Jeśli potwierdzą się plotki, że Totalizator Sportowy chce przekształcić losowania Lotto w program publicystyczny z elementami talk show, udziałem gwiazd i wszystkim, co tylko da się wcisnąć, dotychczasowy prowadzący Daniel Wieleba nie ma powodów do optymizmu.
Prawdopodobnie zostanie wygryziony przez kogoś z grona bezrobotnych prezenterów, wśród których wymienia się Monikę Richardson, Tomcia Kammela i... Kasię Cichopek.
Jesli to prawda, to szkoda - mówi Super Expressowi Wieleba. W totku pracuję już 2,5 roku.
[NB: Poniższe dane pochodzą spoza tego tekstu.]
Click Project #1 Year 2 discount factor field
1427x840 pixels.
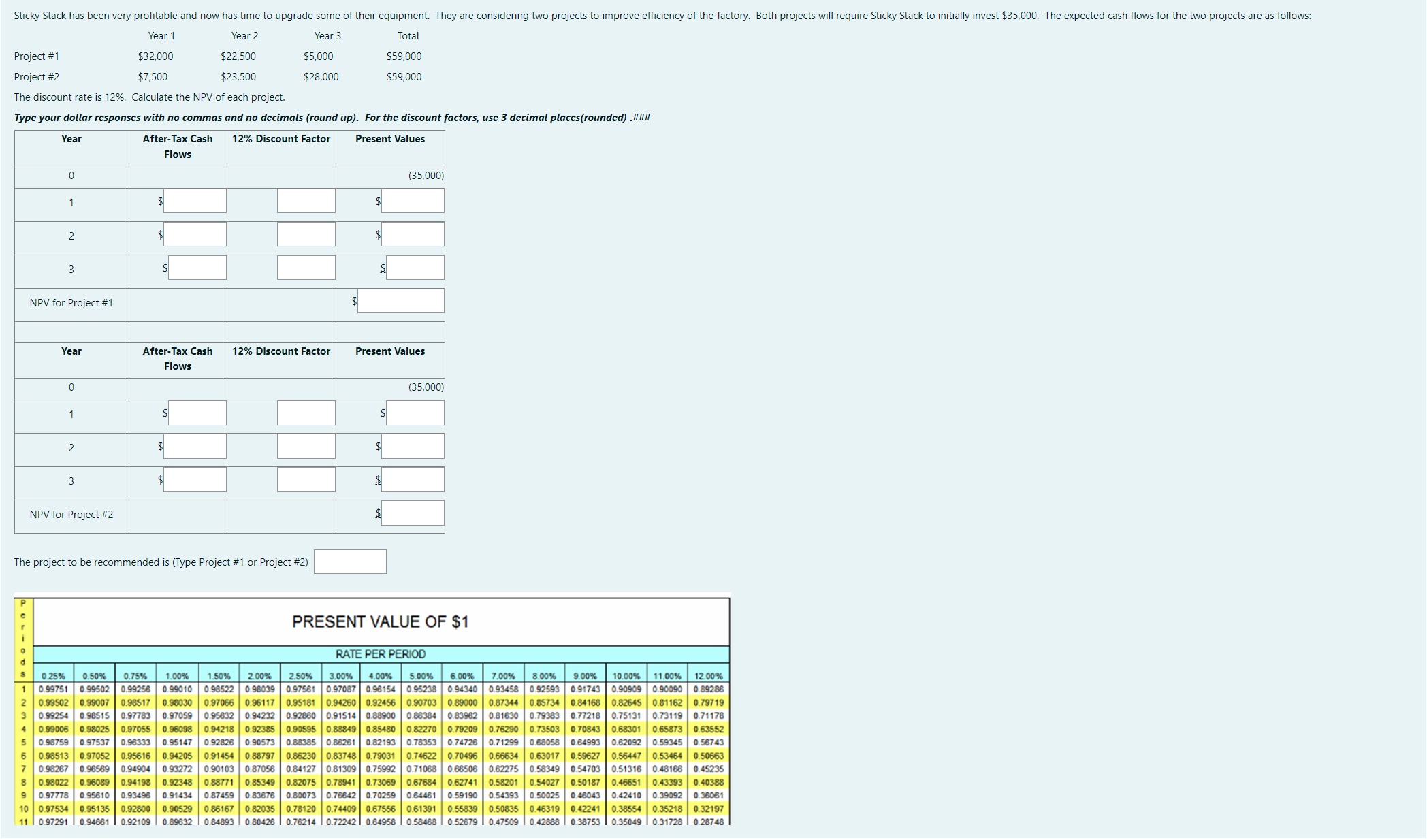306,235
Naprawdę zdaję sobie sprawę, że mogę dostać po Nowym Roku wypowiedzenie. Jeszcze go nie otrzymałem, ale nigdy nic nie wiadomo. Nic nam nikt nie mówi. Jeśli niebędę pracował w totku to nie wiem naprawdę nie wiem, co będę robił. Z drugiej strony nie ma tego złego, co by na dobre nie wyszło.
Niedawno miał pomysł, żeby posiedzieć z Pazurą w jacuzzi. Może czas do tego wrócić? Czarek też nie ma chyba nic lepszego do roboty.